Pour ce troisième et dernier jour de Bayram, voguons sur quelques lignes du
Constantinople de Théophile Gautier.
« Des étalages en plein vent de yaourth ( lait caillé), de kaimak ( crème bouillie), des bouriques de confiserie, dont les turcs sont très friands, des comptoirs de marchands d'eau faisant tinter, par des artifices hydrauliques leurs petits carillons de grelots, de clochettes ou de capsule de cristal, des buvettes de sorbets, de granits, d'eau de neige, sont rangés sur les bords de la place qu'égayent leurs illuminations. Les boutiques des marchands de tabac, brillamment éclairées, sont remplies de hauts personnages qui regardent la fête en fumant du tabac de première qualité dans des pipes de cerisier ou de jasmin aux bouquets énormes... »

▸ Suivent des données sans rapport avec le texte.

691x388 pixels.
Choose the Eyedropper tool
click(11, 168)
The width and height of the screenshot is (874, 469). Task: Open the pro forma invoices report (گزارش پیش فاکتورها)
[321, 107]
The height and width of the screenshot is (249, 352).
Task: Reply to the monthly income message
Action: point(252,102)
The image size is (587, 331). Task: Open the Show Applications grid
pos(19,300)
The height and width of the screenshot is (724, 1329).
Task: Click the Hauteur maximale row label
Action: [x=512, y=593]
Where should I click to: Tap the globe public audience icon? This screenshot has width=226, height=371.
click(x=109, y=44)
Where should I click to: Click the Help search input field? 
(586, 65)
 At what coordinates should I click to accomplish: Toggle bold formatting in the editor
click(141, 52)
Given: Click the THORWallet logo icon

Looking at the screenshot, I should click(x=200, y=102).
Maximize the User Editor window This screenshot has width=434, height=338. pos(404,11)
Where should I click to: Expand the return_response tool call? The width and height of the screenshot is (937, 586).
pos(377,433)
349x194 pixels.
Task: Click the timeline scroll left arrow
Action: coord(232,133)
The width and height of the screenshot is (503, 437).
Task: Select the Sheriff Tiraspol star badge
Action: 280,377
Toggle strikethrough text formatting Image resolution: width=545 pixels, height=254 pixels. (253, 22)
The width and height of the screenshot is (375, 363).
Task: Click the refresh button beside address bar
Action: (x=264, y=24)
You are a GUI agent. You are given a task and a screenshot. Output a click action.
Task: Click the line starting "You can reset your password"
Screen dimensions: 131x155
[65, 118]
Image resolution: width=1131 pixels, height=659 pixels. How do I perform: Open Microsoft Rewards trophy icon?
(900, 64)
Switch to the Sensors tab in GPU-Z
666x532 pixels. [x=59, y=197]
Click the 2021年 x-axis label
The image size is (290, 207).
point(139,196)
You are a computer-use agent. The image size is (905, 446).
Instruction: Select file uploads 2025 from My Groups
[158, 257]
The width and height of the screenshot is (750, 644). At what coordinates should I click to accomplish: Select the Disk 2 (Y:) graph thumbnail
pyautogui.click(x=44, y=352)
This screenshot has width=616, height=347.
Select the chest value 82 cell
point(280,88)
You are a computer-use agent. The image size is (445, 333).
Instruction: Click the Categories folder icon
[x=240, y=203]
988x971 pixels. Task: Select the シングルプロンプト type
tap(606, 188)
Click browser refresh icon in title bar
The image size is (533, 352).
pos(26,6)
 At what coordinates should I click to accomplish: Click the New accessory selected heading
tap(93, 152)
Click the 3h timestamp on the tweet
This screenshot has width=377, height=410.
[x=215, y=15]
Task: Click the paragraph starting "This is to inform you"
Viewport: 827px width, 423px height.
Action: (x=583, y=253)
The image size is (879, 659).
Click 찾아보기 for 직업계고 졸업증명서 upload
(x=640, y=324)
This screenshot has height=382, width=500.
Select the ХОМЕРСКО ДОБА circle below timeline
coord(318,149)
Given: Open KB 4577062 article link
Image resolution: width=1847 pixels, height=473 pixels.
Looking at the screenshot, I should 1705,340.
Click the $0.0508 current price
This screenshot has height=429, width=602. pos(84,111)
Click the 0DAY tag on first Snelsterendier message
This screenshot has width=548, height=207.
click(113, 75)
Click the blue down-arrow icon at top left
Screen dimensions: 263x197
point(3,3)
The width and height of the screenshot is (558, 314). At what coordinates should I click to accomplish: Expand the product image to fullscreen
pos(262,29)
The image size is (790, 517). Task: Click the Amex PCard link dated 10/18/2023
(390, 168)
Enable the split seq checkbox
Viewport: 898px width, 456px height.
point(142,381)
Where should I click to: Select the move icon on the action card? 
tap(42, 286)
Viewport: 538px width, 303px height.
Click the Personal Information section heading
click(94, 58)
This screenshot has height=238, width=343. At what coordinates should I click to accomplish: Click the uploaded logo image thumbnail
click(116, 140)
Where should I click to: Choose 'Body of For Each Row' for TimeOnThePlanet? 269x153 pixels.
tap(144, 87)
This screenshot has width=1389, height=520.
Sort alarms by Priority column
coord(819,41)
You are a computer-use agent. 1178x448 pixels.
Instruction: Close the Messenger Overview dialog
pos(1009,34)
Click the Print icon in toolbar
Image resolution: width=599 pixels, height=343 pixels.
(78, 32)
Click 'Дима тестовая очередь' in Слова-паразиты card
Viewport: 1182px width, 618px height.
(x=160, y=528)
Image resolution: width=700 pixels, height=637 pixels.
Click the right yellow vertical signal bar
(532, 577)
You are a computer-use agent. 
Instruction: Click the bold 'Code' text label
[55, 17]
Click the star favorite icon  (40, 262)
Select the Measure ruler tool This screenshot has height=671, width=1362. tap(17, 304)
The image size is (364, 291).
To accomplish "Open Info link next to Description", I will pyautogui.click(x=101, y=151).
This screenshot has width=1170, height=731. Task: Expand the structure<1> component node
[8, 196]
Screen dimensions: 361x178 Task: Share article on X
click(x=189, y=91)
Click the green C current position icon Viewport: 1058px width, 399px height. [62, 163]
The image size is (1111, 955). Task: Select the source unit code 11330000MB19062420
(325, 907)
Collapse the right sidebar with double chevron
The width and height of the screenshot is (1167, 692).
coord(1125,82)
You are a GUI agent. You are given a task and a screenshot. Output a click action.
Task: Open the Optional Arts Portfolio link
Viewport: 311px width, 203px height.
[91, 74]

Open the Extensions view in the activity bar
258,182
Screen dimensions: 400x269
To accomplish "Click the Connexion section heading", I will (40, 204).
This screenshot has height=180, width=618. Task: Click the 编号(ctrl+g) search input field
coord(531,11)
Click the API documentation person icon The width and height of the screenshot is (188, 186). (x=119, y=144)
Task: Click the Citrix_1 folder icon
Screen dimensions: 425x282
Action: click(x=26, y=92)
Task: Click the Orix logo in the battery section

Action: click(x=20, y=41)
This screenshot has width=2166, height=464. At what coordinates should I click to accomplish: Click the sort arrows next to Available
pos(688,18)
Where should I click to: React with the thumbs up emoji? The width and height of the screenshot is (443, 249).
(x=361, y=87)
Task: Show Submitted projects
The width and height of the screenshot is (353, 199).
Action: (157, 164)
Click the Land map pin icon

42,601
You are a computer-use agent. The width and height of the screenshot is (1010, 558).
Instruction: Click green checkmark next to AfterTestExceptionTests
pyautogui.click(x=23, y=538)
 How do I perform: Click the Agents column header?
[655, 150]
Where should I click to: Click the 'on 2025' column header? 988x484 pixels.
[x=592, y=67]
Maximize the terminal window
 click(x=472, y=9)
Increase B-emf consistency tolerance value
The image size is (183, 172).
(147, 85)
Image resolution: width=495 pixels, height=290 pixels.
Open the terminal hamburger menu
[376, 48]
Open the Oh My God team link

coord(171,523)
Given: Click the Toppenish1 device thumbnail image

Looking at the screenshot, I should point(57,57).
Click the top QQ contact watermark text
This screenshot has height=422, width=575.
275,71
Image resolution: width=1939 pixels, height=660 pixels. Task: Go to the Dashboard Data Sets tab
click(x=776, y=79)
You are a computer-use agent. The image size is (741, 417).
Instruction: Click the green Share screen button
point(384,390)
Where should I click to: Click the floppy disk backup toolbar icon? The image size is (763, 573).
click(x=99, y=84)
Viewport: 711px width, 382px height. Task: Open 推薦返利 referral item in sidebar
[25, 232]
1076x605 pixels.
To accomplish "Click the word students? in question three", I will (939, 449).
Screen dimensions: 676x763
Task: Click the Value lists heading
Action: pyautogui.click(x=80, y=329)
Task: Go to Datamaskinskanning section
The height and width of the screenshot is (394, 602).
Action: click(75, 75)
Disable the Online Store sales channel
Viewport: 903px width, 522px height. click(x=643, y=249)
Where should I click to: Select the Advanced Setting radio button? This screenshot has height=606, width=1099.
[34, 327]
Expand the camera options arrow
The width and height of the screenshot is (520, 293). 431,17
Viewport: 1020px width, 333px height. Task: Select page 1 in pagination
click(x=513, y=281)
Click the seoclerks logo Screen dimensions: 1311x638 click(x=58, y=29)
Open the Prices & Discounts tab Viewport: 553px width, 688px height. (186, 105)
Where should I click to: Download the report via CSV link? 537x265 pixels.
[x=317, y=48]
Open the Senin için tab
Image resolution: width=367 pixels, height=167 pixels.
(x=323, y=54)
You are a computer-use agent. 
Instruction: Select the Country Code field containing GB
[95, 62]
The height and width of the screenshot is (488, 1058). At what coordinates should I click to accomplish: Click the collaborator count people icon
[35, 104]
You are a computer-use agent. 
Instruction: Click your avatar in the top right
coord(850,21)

Comme de nombreux écrivains du XIXe siècle, Théophile Gautier s'embarque à Marseille sur le Léonidas et arrive vers Constantinople été 1852, envoyé par La Presse d'Emile de Girardin. Tout comme son ami Gérard de Nerval auparavant il découvre les odeurs, les saveurs, les marchés, les mosquées, les cafés et tous ces lieux qu'il a relaté dans son ouvrage Constantinople,
que peut-être vous aurez envie de lire ou relire.